>> Begin

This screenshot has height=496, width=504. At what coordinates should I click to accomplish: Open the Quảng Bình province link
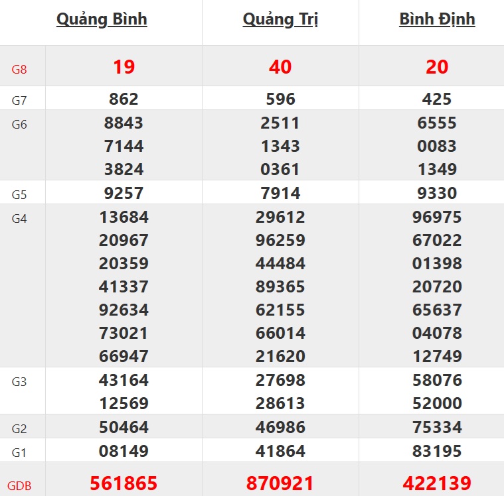[102, 20]
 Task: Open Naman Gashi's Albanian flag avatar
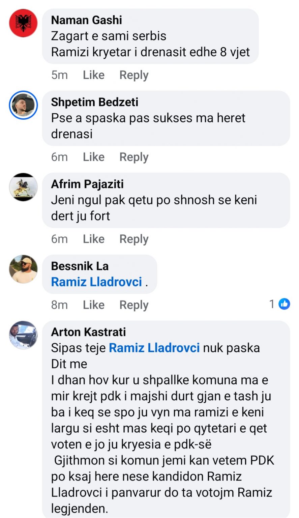(x=23, y=23)

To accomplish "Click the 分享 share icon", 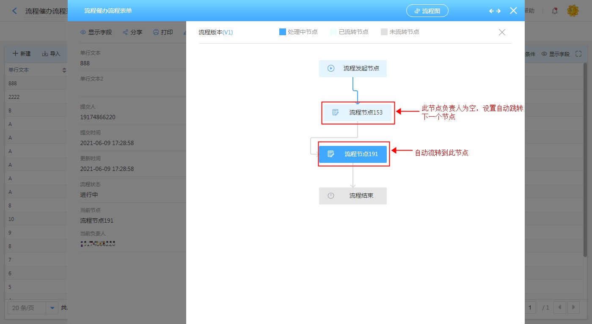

>> End

Print the lines of the listing from the one containing "Task: Open Naman" through the end of the listing, both included, copied exactly and with the pictures left out.

* **EXERCISE ANSWER**:
 Task: Open Naman Gashi's Albanian flag avatar
(x=23, y=23)

To accomplish "Click the 分享 share icon", 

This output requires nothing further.